İbn-i Mes'ud (r.anh)'dan şöyle rivayet edilmiştir:
"Bir gece Rasulullah (s.a.v.) yatsı namazını geciktirdi. Sonra mescide girdi. Müslümanlar onu namaz için bekliyorlardı. Bunun üzerine Rasulullah (s.a.v.) şöyle buyurdu:
"Bu saatte sizden başka diğer din mensublarından Allah'ı zikreden hiç kimse yoktur." Bunun üzerine bu ayet nazil oldu."
(Ahmed, Nesei, Bezzar, Ebu Yala, İbn-i Cerir, İbn-i Münzir, İbn-i Ebi Hatim, Taberani, sahih senedle rivayet ettiler.)


Bu âyet-i kerimenin kimleri anlattığı hususunda iki görüş zikredilmiştir.

1- Abdullah b.

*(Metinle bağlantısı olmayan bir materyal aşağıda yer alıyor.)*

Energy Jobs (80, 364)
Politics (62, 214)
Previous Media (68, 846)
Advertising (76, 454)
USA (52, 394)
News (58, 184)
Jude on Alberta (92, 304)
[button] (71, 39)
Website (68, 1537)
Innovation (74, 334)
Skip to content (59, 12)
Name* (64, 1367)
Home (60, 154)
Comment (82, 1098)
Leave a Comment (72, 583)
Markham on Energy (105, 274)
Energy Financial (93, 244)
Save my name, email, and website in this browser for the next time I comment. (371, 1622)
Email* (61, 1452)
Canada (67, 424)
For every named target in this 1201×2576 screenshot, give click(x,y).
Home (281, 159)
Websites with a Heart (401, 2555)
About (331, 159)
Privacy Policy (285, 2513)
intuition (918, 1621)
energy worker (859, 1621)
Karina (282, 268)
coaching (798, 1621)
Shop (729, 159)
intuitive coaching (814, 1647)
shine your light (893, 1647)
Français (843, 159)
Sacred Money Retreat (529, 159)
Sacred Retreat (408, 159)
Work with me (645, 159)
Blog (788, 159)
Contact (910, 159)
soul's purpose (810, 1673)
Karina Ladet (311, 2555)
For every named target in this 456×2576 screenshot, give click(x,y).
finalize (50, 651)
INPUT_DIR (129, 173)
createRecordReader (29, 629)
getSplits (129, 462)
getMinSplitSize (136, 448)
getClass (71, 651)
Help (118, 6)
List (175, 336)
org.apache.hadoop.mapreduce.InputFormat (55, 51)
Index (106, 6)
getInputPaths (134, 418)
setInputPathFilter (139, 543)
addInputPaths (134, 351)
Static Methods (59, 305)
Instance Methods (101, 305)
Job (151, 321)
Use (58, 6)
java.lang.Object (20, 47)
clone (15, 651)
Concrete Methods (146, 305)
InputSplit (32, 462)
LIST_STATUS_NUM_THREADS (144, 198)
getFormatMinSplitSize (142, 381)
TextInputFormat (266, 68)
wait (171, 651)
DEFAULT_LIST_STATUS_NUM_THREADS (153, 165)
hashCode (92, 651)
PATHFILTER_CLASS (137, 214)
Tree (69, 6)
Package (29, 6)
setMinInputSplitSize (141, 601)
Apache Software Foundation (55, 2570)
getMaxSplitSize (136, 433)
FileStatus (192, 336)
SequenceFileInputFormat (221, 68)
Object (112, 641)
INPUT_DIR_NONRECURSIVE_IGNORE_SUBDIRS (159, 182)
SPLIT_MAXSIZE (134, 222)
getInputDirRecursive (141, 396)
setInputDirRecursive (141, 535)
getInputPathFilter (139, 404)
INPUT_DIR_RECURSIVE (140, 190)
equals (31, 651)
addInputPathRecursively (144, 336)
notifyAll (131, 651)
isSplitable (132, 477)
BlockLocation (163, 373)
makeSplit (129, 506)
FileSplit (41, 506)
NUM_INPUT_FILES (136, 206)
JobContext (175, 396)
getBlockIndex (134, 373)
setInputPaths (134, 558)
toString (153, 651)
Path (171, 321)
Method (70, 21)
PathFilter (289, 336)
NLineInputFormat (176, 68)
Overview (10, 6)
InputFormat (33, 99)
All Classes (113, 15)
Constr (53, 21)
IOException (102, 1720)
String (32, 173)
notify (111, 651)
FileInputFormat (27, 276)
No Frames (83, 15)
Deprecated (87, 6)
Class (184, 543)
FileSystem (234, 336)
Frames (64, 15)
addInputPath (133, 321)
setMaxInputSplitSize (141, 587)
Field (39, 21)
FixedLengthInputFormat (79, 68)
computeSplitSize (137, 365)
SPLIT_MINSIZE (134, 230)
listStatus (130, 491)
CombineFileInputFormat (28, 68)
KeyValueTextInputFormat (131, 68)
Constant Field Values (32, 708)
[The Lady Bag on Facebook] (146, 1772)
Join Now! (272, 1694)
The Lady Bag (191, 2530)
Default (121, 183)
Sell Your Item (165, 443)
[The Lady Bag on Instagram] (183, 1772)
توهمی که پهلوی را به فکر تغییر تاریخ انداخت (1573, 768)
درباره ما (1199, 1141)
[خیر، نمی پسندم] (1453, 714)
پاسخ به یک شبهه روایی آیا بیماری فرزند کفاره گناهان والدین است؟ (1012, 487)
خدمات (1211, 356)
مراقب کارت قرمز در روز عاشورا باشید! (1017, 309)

Abbas, Katade ve İbn-i Curayce göre bu âyet-i kerime, bundan önce, iki sınıfa ayrıldıkları belirtilen ehl-i kitabı beyan etmekte, onlardan, mümin olanların sıfatlarını zikretmektedir. Zira, yüz onuncu âyette ehl-i kitabın bir kısmının mümin olduğu, çoğunluğunun ise İslamı kabul etmeyerek kendi dinlerinden dahi çıktıklan beyan edilmiş, bu âyet-i kerimede de ehl-i kitabın mu'minlerinin sıfatları zikredilmiş ve övülmüşlerdir.
Bu hususta Abdullah b. Abbas diyor ki:
"Yahudilerden Abdullah b. Selam, Sa'lebe b. Saye, Useyd b. Saye, Esed b. Ubeyd ve benzeri kişiler müslüman olunca Yahudilerin Hahamları ve iman etmeyen kâfirleri, müslüman olanlar hakkında şunları söylemeye başladılar. "Muhammed'e ancak şerlilerimiz iman edib tabi olmuşlardır. Şayet onlar seçkinlerimiz olsalardı atalarının dinini bırakıb başka bir dine gitmezlerdi" İşte bunun üzerine bu âyet-i kerime nazil oldu.

2- Abdullah b. Mes'ud ve Suddi'ye göre ise bu âyet-i kerime, İslamı kabul etmeyen ehl-i kitab ile Muhammed ummetini anlatmaktadır. Ehl-i kitabın, Muhammed ummetine eşit olmayacağım ve Muhammed ummetinin, âyette zikredilen sıfatlan taşıdıklarını beyan etmektedir.

Taberi, daha önceki âyetlerle irtibatlı olması bakımından birinci görüşün tercihe şayan olduğunu söylemiştir. Çünkü yüz onuncu âyette ehl-i kitabın, mu'min ve dinden ayrılan fasıklar olarak iki sınıfa ayrıldıkları zikredildikten sonra bu âyette de ehl-i kitabın hepsinin eşit olmadığı, mu'min olanlarının, zikredilen sıfatlarla kâfirlerden üstün oldukları beyan edilmiştir.